[Start of Attachment]

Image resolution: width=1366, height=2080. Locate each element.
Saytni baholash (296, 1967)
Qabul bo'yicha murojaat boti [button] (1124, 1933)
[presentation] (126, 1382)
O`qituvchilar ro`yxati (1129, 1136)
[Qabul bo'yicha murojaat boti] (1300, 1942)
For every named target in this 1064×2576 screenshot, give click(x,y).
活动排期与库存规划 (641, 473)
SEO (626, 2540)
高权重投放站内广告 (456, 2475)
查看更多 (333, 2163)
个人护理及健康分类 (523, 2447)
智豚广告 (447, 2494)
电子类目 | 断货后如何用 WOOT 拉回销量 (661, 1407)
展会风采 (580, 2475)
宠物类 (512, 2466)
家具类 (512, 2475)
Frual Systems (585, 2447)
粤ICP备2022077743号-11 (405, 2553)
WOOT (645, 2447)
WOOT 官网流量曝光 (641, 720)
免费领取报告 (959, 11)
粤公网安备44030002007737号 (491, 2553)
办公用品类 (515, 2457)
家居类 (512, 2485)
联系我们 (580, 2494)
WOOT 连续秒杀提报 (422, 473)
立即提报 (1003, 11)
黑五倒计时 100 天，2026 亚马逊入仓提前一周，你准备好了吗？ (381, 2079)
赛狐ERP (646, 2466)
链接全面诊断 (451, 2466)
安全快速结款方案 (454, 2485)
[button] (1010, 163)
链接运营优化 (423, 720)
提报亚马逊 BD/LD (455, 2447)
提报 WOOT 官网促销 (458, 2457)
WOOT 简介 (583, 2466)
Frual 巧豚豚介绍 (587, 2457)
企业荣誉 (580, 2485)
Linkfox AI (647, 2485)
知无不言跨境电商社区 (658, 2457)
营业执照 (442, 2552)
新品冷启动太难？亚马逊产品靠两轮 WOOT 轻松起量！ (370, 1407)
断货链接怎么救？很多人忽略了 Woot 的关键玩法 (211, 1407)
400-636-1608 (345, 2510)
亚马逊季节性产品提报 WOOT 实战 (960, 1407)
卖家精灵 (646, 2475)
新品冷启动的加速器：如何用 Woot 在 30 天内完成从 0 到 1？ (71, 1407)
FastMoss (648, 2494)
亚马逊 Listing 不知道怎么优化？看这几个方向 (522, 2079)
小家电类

[End of Attachment]

[EXERCISE DETAILS]
Type out the whole of the data again, exactly as shown.

[SOLUTION FOR THIS PROBLEM]
Image resolution: width=1366, height=2080. Locate each element.
Saytni baholash (296, 1967)
Qabul bo'yicha murojaat boti [button] (1124, 1933)
[presentation] (126, 1382)
O`qituvchilar ro`yxati (1129, 1136)
[Qabul bo'yicha murojaat boti] (1300, 1942)
For every named target in this 1064×2576 screenshot, give click(x,y).
活动排期与库存规划 (641, 473)
SEO (626, 2540)
高权重投放站内广告 (456, 2475)
查看更多 (333, 2163)
个人护理及健康分类 (523, 2447)
智豚广告 (447, 2494)
电子类目 | 断货后如何用 WOOT 拉回销量 (661, 1407)
展会风采 (580, 2475)
宠物类 (512, 2466)
家具类 (512, 2475)
Frual Systems (585, 2447)
粤ICP备2022077743号-11 (405, 2553)
WOOT (645, 2447)
WOOT 官网流量曝光 (641, 720)
免费领取报告 (959, 11)
粤公网安备44030002007737号 (491, 2553)
办公用品类 (515, 2457)
家居类 (512, 2485)
联系我们 (580, 2494)
WOOT 连续秒杀提报 (422, 473)
立即提报 (1003, 11)
黑五倒计时 100 天，2026 亚马逊入仓提前一周，你准备好了吗？ (381, 2079)
赛狐ERP (646, 2466)
链接全面诊断 (451, 2466)
安全快速结款方案 (454, 2485)
[button] (1010, 163)
链接运营优化 (423, 720)
提报亚马逊 BD/LD (455, 2447)
提报 WOOT 官网促销 (458, 2457)
WOOT 简介 (583, 2466)
Frual 巧豚豚介绍 (587, 2457)
企业荣誉 (580, 2485)
Linkfox AI (647, 2485)
知无不言跨境电商社区 (658, 2457)
营业执照 (442, 2552)
新品冷启动太难？亚马逊产品靠两轮 WOOT 轻松起量！ (370, 1407)
断货链接怎么救？很多人忽略了 Woot 的关键玩法 (211, 1407)
400-636-1608 (345, 2510)
亚马逊季节性产品提报 WOOT 实战 (960, 1407)
卖家精灵 (646, 2475)
新品冷启动的加速器：如何用 Woot 在 30 天内完成从 0 到 1？ (71, 1407)
FastMoss (648, 2494)
亚马逊 Listing 不知道怎么优化？看这几个方向 (522, 2079)
小家电类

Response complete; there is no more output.